● **INSTRUCTIONS FOR THE TASK**
Exact copies of the lines below, from the one with "Given: Click the phone number +791111111" up to and including the one with "You are a GUI", are what this calls for; leave out pictures.

● **EXERCISE INPUT**
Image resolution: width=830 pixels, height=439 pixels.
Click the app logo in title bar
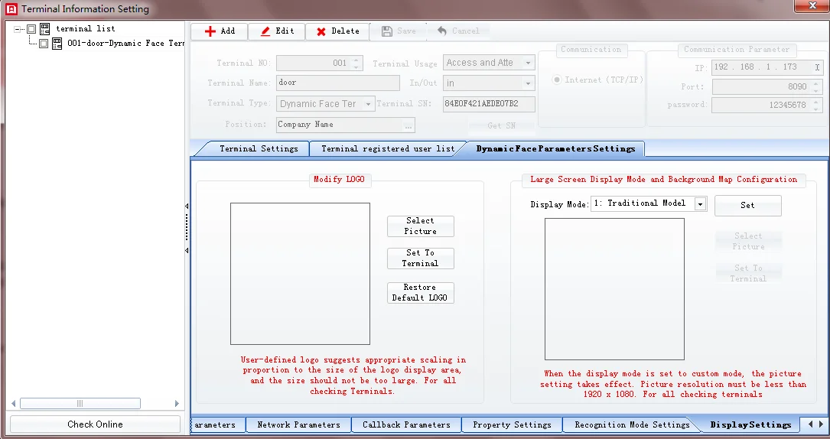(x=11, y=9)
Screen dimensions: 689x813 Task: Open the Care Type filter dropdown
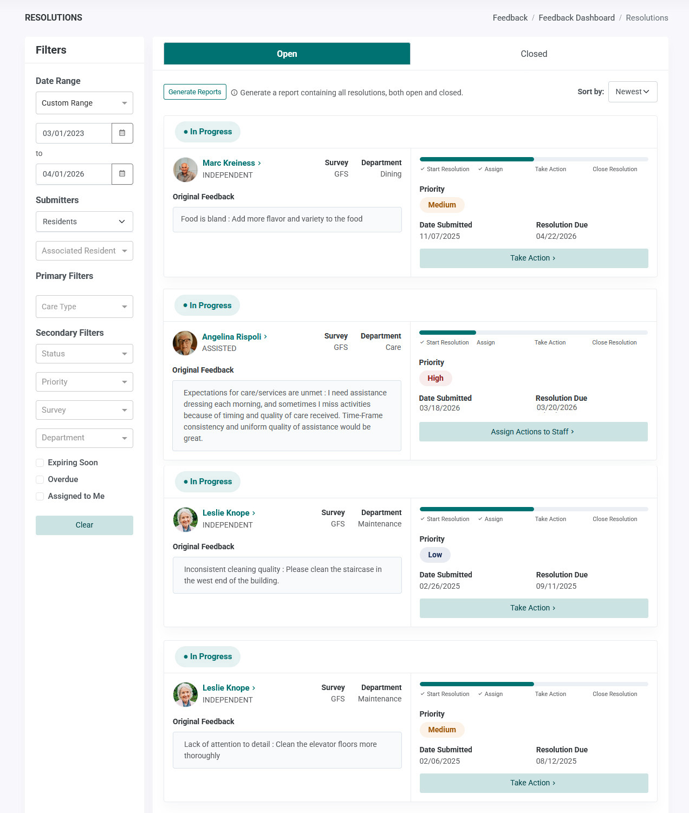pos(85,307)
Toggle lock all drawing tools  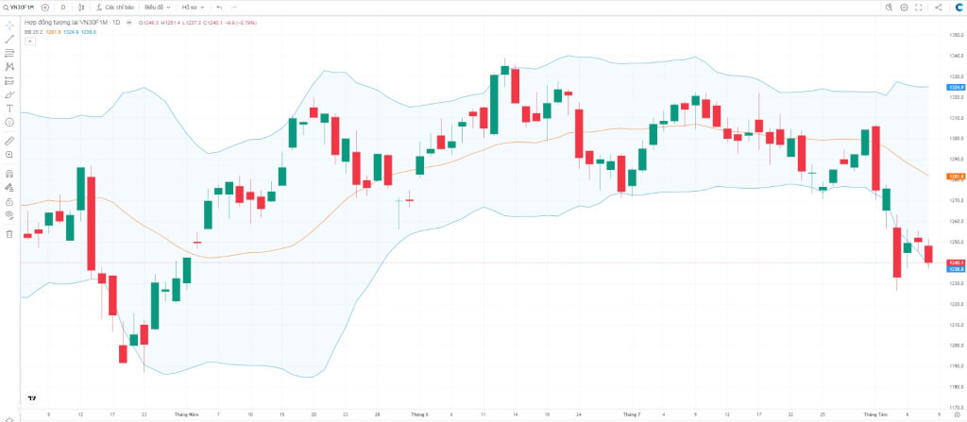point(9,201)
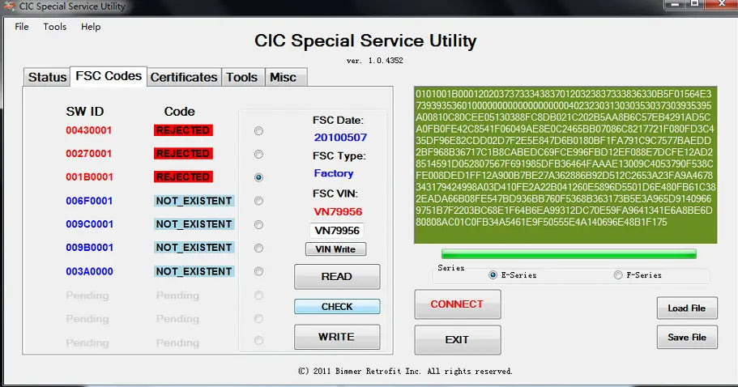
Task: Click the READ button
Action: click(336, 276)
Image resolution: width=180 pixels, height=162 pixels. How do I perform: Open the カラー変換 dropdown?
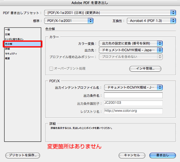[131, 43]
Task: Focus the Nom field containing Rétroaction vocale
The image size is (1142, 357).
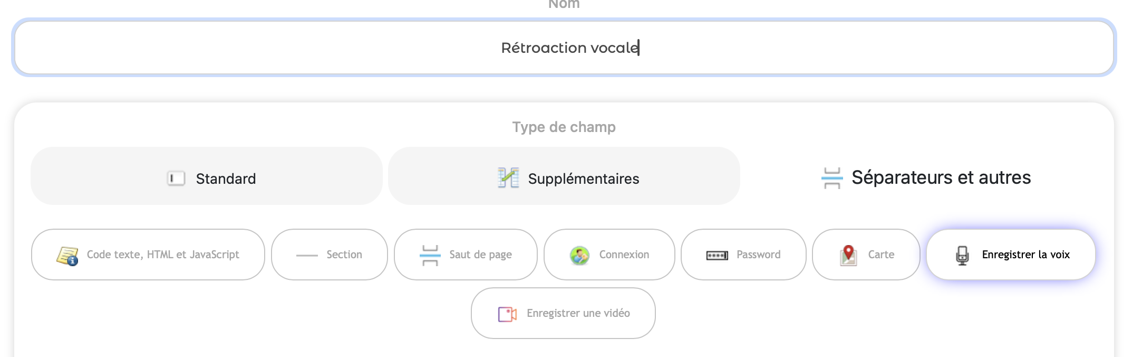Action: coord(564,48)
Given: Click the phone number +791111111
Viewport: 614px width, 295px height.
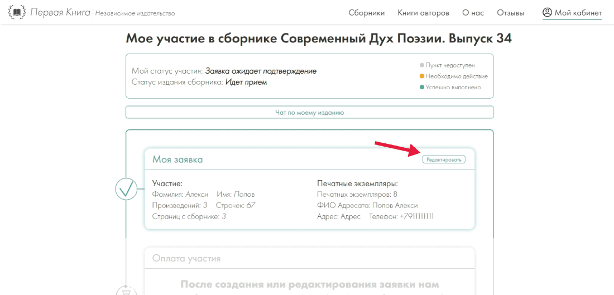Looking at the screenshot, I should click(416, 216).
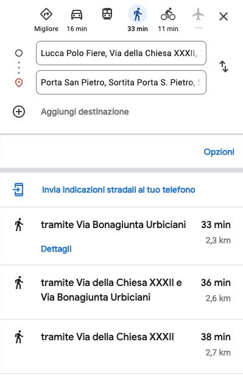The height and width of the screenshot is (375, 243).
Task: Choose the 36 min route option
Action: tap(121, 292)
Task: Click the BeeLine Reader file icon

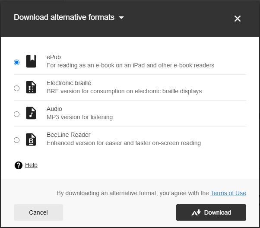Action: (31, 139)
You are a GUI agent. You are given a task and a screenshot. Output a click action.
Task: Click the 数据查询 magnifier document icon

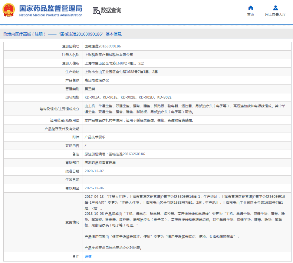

● **ANSWER SPACE**
Given: Click the phone number +791111111
Viewport: 614px width, 295px height.
Looking at the screenshot, I should click(416, 216).
The height and width of the screenshot is (375, 243).
Task: Choose the 36 min route option
Action: tap(121, 292)
Task: Click the BeeLine Reader file icon

Action: (31, 139)
You are a GUI agent. You are given a task and a screenshot. Output a click action.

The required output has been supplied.